A Python Framework for Hierarchical Evocation Analysis in Large-Scale Digital Corpora
PyEvoc is an open-source Python framework that operationalises the Hierarchical Evocation Method (HEM) for large-scale digital communication environments.
The framework extends classical approaches developed within Social Representation Theory (SRT) by reconstructing representational structures directly from naturally occurring online discourse — without relying on elicitation tasks. It combines lexical diffusion, positional salience, rhetorical foregrounding, semantic association, and temporal dynamics to identify the central and peripheral elements of public representations.
PyEvoc provides a complete, end-to-end workflow: from corpus ingestion and linguistic annotation, through EVOC quadrant assignment and collocation analysis, to temporal stability assessment and interactive visualisation.
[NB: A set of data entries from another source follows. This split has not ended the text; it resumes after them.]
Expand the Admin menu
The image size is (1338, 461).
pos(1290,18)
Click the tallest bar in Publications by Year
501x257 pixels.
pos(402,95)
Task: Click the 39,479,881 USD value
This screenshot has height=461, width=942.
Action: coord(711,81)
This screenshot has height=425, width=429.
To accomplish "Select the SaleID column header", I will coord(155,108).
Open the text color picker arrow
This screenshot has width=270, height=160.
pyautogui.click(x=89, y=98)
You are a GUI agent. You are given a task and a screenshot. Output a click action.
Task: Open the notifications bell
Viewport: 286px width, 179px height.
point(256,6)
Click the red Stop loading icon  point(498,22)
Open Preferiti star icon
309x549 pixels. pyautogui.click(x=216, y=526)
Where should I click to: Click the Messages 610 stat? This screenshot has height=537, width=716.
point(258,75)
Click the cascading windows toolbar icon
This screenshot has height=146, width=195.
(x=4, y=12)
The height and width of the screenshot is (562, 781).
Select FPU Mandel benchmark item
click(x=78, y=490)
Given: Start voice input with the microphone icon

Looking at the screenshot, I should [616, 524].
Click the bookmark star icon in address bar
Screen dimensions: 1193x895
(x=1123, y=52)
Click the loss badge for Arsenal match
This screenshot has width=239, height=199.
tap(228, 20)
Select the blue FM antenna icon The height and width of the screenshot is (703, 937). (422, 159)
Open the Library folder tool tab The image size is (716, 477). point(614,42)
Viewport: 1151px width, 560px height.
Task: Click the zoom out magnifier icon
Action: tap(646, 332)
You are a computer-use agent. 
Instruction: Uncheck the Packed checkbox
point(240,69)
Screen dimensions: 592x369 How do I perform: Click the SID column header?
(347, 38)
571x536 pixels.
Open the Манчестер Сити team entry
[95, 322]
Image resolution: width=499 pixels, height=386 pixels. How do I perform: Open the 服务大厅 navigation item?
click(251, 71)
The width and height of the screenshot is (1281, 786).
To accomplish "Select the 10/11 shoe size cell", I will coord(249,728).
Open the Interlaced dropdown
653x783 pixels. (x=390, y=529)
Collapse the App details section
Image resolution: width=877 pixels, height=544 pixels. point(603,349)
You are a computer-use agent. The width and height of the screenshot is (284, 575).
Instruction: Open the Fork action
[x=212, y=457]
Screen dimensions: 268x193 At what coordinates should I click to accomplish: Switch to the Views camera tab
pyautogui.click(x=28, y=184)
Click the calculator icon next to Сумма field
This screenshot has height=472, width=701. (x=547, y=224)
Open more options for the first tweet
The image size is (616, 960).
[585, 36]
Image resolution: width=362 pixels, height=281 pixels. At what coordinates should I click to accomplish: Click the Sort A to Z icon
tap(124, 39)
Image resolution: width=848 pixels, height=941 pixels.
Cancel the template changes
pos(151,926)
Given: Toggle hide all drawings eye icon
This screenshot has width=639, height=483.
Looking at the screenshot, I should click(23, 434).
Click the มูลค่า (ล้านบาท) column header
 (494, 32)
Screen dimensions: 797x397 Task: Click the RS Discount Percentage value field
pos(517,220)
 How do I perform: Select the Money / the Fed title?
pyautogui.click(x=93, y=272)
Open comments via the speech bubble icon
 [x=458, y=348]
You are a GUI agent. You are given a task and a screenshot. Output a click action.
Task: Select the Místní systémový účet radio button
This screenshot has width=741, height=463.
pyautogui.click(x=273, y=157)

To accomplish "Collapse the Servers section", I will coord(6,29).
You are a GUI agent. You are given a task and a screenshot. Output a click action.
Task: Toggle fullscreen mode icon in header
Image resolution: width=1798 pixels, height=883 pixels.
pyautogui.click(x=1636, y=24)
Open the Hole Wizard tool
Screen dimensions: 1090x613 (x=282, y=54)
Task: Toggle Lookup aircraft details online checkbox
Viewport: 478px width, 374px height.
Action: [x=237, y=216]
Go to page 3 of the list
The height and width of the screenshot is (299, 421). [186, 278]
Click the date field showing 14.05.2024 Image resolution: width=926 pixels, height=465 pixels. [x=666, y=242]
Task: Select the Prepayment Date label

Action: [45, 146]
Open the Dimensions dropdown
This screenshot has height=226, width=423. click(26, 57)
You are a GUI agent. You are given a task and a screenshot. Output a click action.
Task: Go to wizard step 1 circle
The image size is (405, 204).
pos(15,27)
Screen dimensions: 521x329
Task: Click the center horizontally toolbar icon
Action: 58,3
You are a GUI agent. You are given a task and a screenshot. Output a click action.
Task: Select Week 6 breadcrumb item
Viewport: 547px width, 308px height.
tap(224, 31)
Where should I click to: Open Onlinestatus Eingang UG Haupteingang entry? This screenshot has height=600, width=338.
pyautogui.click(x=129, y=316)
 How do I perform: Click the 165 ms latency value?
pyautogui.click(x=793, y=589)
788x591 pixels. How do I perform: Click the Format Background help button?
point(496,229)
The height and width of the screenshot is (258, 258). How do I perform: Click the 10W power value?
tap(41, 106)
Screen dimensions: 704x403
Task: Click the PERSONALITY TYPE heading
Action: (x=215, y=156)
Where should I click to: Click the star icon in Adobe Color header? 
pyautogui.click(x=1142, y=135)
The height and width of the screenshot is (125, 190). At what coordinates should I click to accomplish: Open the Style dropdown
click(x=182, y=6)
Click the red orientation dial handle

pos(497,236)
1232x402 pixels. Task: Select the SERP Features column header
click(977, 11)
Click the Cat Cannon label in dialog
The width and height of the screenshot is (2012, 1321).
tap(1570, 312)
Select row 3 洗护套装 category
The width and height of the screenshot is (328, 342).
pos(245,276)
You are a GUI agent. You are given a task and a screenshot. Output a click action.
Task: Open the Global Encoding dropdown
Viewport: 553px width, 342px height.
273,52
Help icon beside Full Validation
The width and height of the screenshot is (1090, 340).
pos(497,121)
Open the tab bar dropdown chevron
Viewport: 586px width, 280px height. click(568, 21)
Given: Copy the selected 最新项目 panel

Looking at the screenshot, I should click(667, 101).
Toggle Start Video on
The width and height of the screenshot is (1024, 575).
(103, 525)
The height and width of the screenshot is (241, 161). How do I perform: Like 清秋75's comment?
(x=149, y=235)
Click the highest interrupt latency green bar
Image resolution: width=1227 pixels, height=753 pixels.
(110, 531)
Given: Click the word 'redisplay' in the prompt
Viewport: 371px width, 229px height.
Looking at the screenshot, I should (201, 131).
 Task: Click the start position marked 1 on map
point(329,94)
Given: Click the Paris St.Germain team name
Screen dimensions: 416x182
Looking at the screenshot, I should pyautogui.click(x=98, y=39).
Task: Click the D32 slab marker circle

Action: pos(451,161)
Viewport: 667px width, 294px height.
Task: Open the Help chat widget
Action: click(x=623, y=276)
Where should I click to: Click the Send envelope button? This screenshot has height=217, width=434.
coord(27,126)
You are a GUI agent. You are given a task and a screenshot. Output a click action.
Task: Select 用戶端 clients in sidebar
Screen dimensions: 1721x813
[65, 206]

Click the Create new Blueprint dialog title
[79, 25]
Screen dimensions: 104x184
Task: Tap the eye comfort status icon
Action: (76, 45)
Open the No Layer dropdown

A detailed mathematical description of the framework is available in docs/methodology.md.
| Module | Capabilities |
|---|---|
| Corpus Construction | Flexible CSV ingestion, date filtering, metadata preservation, schema mapping |
| Language Processing | fastText language identification, Stanza annotation, lemmatisation, POS tagging, dependency parsing |
| Thematic Extraction | Anchor-based filtering, semantic expansion, domain-specific subcorpus generation |
| Representational Analysis | AFE/AOE reconstruction, EVOC quadrant assignment, central nucleus and peripheral structure identification |
| Semantic Analysis | Collocations, named entities, semantic trees, entity–term overlap |
| Longitudinal Analysis | Temporal EVOC structures, quadrant transitions, stability indices, Sankey evolution diagrams |
| Reporting | Interactive HTML outputs, publication-ready figures |
PyEvoc requires a pandas.DataFrame with at least four columns:
| Column | Description |
|---|---|
user_id |
User identifier |
document_id |
Document identifier |
time |
Datetime variable |
text |
Raw textual content |
Additional metadata columns are automatically preserved throughout the pipeline.
import pandas as pd
df = pd.DataFrame({
"user_id": ["u1", "u2"],
"document_id": ["d1", "d2"],
"time": ["2025-01-01", "2025-01-02"],
"text": ["Example text", "Another text"]
})from pyevoc.dataset import load_dataset
from pyevoc.language import language_filter
from pyevoc.thematic import thematic_filter
df = load_dataset(
path="corpus.csv",
text_column="text",
user_column="user_id",
id_column="document_id",
time_column="time"
)
df = language_filter(df)
subcorpus = thematic_filter(df, anchor_file="anchors.txt")from pyevoc import *
# --- Ingestion ---
df = load_dataset(
path="corpus.csv",
text_column="text",
user_column="user_id",
id_column="document_id",
time_column="time"
)
# --- Preprocessing ---
df = language_filter(df)
subcorpus = thematic_filter(df, anchor_file="anchors.txt")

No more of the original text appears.